[Excerpt]
** start **

The Subject Steve, Sam Lipsyte's remarkable debut novel, is an ebullient, bawdy and idiosyncratic assault on American consumer culture. Like fellow mercurial satirists Don Delillo, Thomas Pynchon and David Foster Wallace, Lipsyte is an impressive stylist. His argot is the psychobabble of corporate jargon, advertising slogans and soundbites. Wordplay, rather than characterisation is Lipsyte's métier and his language positively fizzes with invention. The characters here don't so much converse as exchange obtuse epigrammatic non-sequiturs and indulge in linguistic quips. This should, of course, be utterly infuriating but it isn't. The dialogue, like the rest of this savage, absurdist take on contemporary life (and more precisely our horror of death), is startlingly acute and unrelentingly funny.

** end **

[Data provided]

** start **

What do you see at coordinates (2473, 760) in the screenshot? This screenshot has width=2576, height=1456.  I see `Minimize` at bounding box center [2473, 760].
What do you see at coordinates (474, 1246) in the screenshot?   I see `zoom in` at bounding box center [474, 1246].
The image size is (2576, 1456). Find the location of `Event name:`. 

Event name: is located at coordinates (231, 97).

** end **

[Tasks and exercises]
[1] Which three writers does the review of The Subject Steve name as Lipsyte's fellow mercurial satirists?
[2] Do these statements agree with the review of The Subject Steve? (a) The Subject Steve is Sam Lipsyte's first novel. (b) The reviewer finds the book's dialogue infuriating. (c) The review says Lipsyte's argot draws on advertising slogans.
[3] Carry on the review of The Subject Steve past its final sentence.
None of the data is needed here.

[Outputs by task]
[1] Don Delillo, Thomas Pynchon and David Foster Wallace.

[2]
(a) Yes: "Sam Lipsyte's remarkable debut novel"
(b) No: "This should, of course, be utterly infuriating but it isn't."
(c) Yes: "His argot is the psychobabble of corporate jargon, advertising slogans and soundbites."

[3]
The eponymous Steve (who claims his name is not Steve) is a mild-mannered 37-year old ad man who pens slogans celebrating the "ongoing orgasm of the information lifestyle". Unfortunately he's dying but "he's dying of something nobody has ever died of before: he's actually going to die of boredom". The scientists (who may not be scientists although they do wear white coats) "calculate that there can be no calculations" about how long he has left to live. Faced with this eventuality he embarks on a particularly wayward sexual, narcotic and religious odyssey. Lipsyte fills Steve's journey with so many oddball doctors, multimedia weirdoes, dysfunctional gurus and bizarre sexual encounters it's actually rather difficult to imagine anyone dying of boredom. Exhaustion, perhaps.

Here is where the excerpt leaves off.